Author: Joan Swan
Rating: B+, 3.5 Stars
What I’m Talking About:
Jessica Fury was a new wife when her husband, Quaid Legend, was brutally burned and killed in warehouse fire five years ago. This is the same fire where a mysterious chemical exploded, giving fellow firefighters interesting paranormal-ish powers. After a tough five years, which included drug and alcohol addiction, Jessica works as a lobbyist in Washington, DC, where she has distanced herself from her former teammates and friends. These same friends reach out to Jessica when they discover a man known as Q, who has been a prisoner for five years and has no memories of his life before captivity. Quaid’s former teammates are certain that Q is Quaid, and begin the process of rescuing him from his captors.

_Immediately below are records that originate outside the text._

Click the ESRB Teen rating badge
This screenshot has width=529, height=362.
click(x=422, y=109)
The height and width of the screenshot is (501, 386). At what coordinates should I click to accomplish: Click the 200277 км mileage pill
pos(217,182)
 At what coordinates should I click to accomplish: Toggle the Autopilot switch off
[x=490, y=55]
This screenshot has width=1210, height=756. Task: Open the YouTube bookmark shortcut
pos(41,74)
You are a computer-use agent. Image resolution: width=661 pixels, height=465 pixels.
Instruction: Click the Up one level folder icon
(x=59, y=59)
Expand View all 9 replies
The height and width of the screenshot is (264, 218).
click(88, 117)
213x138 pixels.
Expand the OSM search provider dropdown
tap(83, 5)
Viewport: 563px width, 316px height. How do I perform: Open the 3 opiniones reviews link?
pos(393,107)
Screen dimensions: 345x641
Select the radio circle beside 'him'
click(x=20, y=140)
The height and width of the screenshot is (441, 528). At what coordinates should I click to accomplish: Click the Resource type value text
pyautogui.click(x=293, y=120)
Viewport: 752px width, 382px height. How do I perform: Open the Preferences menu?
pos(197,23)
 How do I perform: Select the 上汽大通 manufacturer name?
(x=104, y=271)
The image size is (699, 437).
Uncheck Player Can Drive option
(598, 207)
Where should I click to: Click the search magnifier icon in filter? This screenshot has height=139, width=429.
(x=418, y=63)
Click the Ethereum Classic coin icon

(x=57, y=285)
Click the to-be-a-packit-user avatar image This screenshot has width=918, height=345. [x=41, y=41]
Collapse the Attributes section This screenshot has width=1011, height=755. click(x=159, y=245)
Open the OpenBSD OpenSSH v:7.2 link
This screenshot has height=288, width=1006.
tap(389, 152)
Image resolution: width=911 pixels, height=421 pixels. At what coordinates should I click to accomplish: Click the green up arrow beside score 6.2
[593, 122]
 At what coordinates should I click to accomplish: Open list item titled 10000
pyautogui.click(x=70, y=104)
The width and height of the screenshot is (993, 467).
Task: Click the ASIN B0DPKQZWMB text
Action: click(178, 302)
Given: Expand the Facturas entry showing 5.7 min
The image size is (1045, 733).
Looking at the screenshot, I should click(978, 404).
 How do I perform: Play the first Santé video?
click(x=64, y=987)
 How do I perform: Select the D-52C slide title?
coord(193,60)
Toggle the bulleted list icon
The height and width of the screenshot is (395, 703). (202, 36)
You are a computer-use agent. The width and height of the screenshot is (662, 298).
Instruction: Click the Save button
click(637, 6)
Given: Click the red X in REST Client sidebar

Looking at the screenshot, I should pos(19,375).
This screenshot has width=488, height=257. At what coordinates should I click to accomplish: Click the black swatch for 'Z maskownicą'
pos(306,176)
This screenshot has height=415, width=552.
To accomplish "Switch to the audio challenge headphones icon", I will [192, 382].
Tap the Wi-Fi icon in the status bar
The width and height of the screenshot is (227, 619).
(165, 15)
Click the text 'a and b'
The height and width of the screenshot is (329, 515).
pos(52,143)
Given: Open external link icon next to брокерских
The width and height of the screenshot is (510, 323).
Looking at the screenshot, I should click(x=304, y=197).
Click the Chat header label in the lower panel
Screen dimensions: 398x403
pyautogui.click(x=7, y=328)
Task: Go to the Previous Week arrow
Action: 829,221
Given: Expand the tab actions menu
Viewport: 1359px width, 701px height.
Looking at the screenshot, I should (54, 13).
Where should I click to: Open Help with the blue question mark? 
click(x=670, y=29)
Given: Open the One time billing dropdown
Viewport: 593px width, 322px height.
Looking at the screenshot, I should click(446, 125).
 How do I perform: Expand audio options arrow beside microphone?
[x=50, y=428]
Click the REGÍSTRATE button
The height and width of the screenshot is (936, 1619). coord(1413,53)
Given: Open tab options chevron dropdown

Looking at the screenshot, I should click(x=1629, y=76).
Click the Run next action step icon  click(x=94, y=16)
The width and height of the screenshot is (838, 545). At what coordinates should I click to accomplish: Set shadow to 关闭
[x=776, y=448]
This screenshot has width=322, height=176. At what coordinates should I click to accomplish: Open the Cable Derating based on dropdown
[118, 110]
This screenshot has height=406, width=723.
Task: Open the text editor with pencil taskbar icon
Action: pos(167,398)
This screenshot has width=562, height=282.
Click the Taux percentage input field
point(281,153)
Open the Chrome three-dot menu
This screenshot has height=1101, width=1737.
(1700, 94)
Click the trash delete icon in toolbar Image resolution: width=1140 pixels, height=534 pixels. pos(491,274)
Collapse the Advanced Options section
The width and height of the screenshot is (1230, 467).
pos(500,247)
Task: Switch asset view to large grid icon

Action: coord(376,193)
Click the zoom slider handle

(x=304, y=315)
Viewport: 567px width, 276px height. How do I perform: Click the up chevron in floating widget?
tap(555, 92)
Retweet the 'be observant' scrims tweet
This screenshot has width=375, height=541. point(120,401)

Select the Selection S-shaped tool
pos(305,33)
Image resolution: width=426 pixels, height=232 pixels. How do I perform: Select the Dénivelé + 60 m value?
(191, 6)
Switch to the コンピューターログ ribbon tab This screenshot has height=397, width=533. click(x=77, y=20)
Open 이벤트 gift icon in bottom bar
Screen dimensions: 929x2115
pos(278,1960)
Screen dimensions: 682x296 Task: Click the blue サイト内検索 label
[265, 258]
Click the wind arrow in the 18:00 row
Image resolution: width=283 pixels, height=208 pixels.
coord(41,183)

Rush opens immediately after the explosive conclusion of book two, Blaze, where the team of ex-firefighters made a daring rescue and caused a massive explosion at a Department of Defense compound known as the Castle. Unknown to the general public, the DARPA division of DoD is using the site to investigate the properties of a chemical and its effects on humans… The same chemical that changed the team, enhancing them with “powers” five years ago.
As with the previous two books in the Phoenix Rising series, I was immediately sucked into the fast-paced story. And once again, it took me a while to figure out and recall who is who. Part of this is due to the number of key players, but also, sometimes characters are referred to by their first names, while other times; their last names. (I recommend a character list with first and last names, plus brief description.) I was able to get past the confusion, but it does make for difficult reading for the first quarter-to-third of the story.
Jess is a strong woman that has finally put her past behind her. I like that she is tarnished and worn, and sometimes just barely holding on to her sanity. It gives her a sense of vulnerability and makes her feel more “real.” We learn that Jess has the ability to astral project–something that she has tried to suppress and blames on her drug trips. But now that she is being connected to Q, her “powers” flare up, allow the team to track down Q and save him.
Q is an interesting character. I really like how he was written differently, depending on from who’s POV the story is coming. When Jess or one of his former teammates sees him, he is Quaid. When it is his own POV or that of someone that didn’t know Quaid, he is Q. And they really are two different men. I feel the author did a great job keeping that point going throughout the entire book. Q has no memories of being Quaid; however, he does have strong emotional memory – the feelings of love and friendship. He cannot explain or recall how or why those feelings are there – they just are.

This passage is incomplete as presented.